PostPosted: Fri Nov 25, 2005 10:39 pm    Post subject: Nice American things Reply with quote

On my trips home to Britain, I bring:

* Dagoba chocolate - in interesting flavours, like lavender or lime - which I think is the nicest American brand (happy to hear other suggestions!)

* Beef jerky, or even better, buffalo jerky

* Apple butter

* Chilli jelly

* Root beer (warning from experience: cans explode on aeroplanes!) or root beer / wintergreen flavoured sweets

* Sauces, packets and spice mixes, like Chesapeake seafood seasoning, ten bean stew or gumbo mix (of course, check the ingredients, as many aren't made of real food).

* Lindt peanut butter truffles, which I've not seen in Europe, despite Lindt being a Swiss company. Reese's peanut butter cups are more classic, but I don't like them.

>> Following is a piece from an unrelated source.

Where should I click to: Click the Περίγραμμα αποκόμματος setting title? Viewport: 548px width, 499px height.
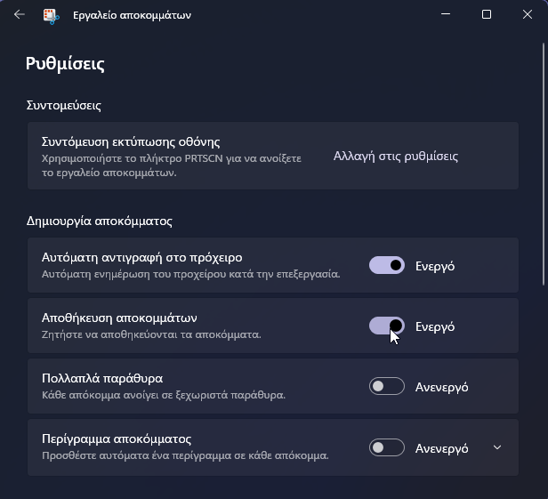(x=117, y=439)
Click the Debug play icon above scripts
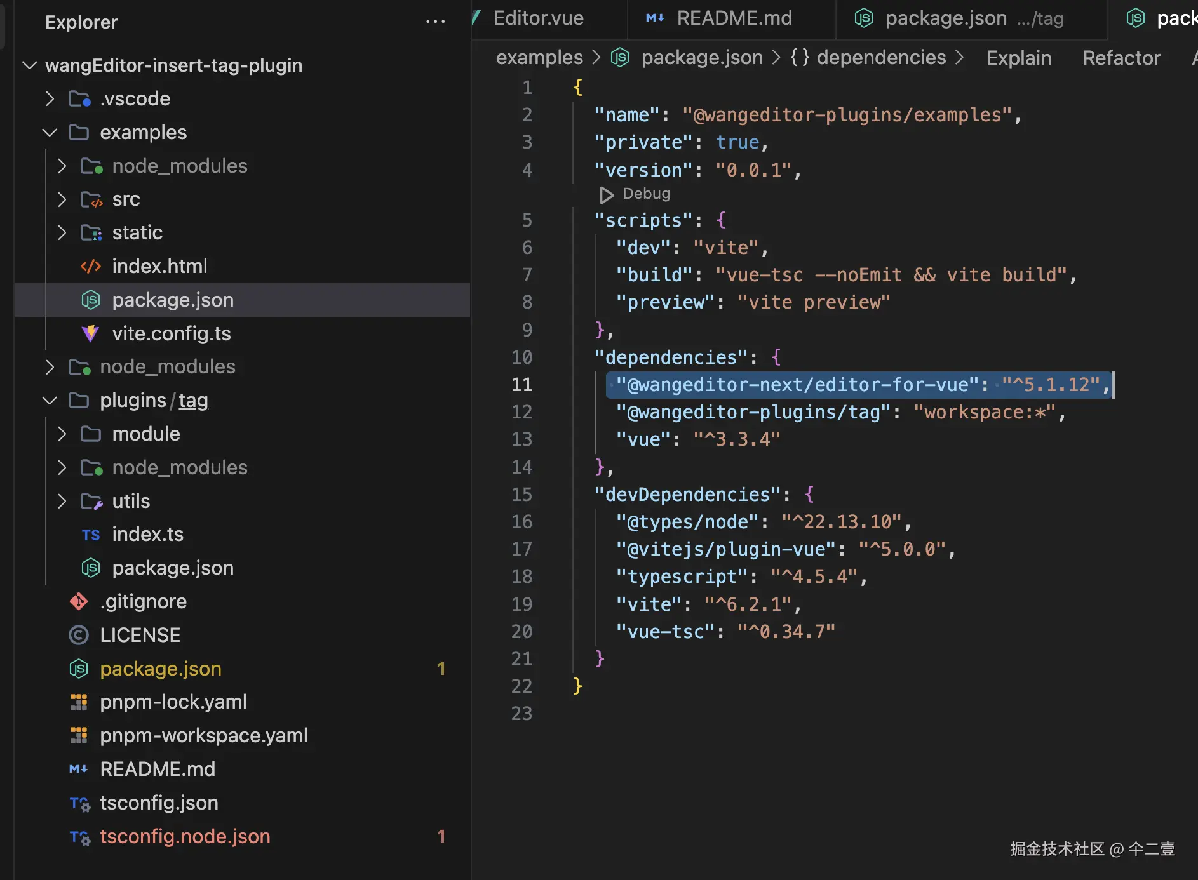 click(607, 194)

* Maple syrup candy, or, for cooks, pure maple sugar / maple extract.

* Decent bourbon or microbrewery beer. Brits in particular will be pleasantly surprised to find out there are American beers beyond Bud Lite, and American beers are unlike any you can get in the UK.

Sadly, a lot of the nicest things (artisan cheeses, meats, pies, cakes) don't travel or store well...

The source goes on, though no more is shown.